4.2 L'État partie fait valoir que les faits qui sont à l'origine de la
communication ne peuvent pas être attribués au(x) gouvernement(s) constitutionnellement
élu(s) qui a ou qui ont succédé au régime militaire. Il expose en détail
le contexte historique dans lequel de très nombreux Chiliens ont disparu
et ont été victimes d'exécutions sommaires et extrajudiciaires sous le
régime militaire.
4.3 L'État partie souligne qu'il n'est pas possible d'abroger le décret
d'amnistie de 1978 pour diverses raisons. Premièrement, l'initiative de
la loi dans des domaines comme l'amnistie appartient exclusivement au
Sénat (art. 62 de la Constitution), où le Gouvernement est minoritaire.
Deuxièmement, l'abrogation de la loi n'aurait pas nécessairement d'incidences
pénales sur les coupables éventuels, l'application rétroactive de la loi
pénale étant interdite. Ce principe est consacré au paragraphe 3 de l'article
19 de la Constitution du Chili et au paragraphe 1 de l'article 15 du Pacte.

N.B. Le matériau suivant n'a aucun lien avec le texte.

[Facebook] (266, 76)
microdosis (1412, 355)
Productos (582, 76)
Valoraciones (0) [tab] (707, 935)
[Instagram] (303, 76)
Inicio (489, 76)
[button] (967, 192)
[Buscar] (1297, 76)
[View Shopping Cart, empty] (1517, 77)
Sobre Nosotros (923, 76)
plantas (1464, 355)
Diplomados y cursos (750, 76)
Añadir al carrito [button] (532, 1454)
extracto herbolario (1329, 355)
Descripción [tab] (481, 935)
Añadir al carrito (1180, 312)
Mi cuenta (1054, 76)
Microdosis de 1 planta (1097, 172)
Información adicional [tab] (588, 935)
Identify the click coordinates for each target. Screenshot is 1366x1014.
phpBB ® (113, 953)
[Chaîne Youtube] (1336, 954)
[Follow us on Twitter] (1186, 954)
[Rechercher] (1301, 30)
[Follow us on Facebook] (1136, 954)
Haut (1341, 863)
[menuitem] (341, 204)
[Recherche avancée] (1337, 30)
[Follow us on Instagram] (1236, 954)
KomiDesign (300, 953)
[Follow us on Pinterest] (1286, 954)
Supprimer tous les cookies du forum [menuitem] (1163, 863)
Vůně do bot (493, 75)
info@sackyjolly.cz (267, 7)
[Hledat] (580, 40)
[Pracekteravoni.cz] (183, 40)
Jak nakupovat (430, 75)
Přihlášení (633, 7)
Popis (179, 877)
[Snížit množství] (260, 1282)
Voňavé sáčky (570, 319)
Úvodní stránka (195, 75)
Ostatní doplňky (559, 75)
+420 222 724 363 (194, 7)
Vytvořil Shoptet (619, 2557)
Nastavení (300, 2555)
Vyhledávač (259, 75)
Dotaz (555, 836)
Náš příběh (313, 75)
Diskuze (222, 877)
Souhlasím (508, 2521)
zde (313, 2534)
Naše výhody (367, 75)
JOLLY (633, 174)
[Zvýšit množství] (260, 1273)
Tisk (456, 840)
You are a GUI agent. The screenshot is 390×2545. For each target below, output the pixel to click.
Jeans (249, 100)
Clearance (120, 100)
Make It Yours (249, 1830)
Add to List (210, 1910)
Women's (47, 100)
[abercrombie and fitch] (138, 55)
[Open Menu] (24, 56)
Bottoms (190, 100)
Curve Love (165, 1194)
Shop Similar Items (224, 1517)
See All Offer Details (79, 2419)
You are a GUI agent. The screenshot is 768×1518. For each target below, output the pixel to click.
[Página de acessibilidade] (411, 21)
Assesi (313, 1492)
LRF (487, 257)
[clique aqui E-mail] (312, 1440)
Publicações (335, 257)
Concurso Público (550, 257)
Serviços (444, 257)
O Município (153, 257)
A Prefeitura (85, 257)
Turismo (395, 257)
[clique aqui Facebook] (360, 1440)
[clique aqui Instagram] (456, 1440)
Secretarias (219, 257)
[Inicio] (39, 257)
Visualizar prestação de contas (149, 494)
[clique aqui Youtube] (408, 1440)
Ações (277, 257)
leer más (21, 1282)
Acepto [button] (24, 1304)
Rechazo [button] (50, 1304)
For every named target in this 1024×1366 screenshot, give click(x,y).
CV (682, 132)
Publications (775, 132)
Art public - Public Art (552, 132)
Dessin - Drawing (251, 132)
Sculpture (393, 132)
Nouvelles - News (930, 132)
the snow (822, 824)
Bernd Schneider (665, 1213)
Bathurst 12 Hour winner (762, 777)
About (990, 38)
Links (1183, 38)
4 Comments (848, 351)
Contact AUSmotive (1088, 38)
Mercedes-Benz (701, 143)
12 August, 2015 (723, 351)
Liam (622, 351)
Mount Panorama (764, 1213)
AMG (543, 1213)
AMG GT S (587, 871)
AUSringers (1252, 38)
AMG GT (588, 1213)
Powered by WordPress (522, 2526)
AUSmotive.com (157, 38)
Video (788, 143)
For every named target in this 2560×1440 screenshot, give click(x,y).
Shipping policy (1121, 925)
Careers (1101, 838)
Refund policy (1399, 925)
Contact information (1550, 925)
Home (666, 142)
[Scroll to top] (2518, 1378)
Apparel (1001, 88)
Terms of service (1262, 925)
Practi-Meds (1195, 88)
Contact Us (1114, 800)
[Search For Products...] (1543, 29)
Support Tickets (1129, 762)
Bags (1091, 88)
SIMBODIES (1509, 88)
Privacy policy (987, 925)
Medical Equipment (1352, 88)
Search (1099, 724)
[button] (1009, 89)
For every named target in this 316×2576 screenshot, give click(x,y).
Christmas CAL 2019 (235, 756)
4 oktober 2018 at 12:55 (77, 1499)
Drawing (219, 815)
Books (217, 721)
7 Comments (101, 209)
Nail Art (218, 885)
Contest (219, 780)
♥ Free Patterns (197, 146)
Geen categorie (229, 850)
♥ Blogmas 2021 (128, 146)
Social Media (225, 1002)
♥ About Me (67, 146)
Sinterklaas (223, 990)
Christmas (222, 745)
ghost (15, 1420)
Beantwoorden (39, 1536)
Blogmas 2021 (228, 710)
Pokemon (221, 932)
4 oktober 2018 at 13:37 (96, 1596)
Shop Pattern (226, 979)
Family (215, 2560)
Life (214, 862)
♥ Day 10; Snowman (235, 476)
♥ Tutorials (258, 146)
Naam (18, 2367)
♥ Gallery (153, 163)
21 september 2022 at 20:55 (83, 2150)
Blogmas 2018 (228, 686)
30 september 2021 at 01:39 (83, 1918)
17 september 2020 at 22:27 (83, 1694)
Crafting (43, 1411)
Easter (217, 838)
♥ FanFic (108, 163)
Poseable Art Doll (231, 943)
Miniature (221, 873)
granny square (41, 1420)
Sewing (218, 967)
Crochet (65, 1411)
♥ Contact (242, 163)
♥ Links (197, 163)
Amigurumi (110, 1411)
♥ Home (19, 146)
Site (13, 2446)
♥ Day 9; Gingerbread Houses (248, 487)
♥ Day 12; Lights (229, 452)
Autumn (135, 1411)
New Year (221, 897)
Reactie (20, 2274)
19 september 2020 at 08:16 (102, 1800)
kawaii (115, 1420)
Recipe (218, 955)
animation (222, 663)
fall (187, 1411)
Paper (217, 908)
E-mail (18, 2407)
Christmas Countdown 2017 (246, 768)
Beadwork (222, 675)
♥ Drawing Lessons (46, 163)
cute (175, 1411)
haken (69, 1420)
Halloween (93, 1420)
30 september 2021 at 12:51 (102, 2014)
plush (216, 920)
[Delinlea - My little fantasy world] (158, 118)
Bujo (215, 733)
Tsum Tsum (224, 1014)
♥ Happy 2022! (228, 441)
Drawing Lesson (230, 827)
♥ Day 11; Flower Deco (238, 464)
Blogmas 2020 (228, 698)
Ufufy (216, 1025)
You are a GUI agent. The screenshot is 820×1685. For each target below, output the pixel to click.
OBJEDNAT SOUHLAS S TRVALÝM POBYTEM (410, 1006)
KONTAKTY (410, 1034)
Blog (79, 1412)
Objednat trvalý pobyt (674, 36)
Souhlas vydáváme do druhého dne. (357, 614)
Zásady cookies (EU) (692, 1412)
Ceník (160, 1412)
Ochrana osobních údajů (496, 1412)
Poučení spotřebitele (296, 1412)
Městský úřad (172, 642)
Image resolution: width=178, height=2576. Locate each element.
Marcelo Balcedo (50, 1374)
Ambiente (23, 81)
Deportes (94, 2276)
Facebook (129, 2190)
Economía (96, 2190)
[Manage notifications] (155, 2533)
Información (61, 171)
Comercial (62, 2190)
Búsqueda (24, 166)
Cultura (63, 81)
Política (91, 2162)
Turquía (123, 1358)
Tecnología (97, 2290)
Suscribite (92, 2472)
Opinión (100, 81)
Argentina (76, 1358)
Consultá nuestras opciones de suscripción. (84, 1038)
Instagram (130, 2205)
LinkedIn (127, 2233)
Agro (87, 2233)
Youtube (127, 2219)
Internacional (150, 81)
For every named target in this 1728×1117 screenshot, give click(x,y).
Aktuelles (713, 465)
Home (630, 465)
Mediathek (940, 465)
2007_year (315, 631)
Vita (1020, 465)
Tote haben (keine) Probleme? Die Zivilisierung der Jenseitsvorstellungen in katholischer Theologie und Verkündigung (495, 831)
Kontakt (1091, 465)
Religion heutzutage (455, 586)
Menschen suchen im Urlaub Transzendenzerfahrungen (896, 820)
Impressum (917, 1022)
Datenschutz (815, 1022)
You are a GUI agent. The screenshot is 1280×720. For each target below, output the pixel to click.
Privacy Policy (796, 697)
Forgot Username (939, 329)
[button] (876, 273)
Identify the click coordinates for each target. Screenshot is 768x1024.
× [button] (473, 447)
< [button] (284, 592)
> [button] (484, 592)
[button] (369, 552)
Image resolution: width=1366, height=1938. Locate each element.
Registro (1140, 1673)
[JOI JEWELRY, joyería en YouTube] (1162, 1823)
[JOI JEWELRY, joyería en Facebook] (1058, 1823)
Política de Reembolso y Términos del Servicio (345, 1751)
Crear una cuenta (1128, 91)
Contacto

La troisième raison tient à la composition du Tribunal constitutionnel.
La quatrième au mode de désignation des commandants en chef des forces
armées : le Président de la République ne peut destituer les officiers
en titre, parmi lesquels le général Pinochet. Enfin, la composition et
les attributions du Conseil national de sécurité (Consejo de Seguridad
Nacional) limitent les attributions des autorités démocratiques dans
tous les domaines ayant trait à la sécurité intérieure ou extérieure du
pays.
4.4 L'État partie fait observer de plus que l'existence de la loi d'amnistie
n'empêche en aucune manière la poursuite des enquêtes pénales en cours
devant les tribunaux chiliens. Ainsi, le décret-loi d'amnistie de 1978
peut éteindre la responsabilité pénale des personnes accusées d'avoir
commis des crimes sous le régime militaire, mais il ne peut en aucune
manière suspendre la poursuite des enquêtes qui visent à déterminer le
sort des particuliers qui avaient été arrêtés à l'époque et qui avaient
par la suite disparu. Telle est l'interprétation du décret donnée par
la Cour martiale comme par la Cour suprême.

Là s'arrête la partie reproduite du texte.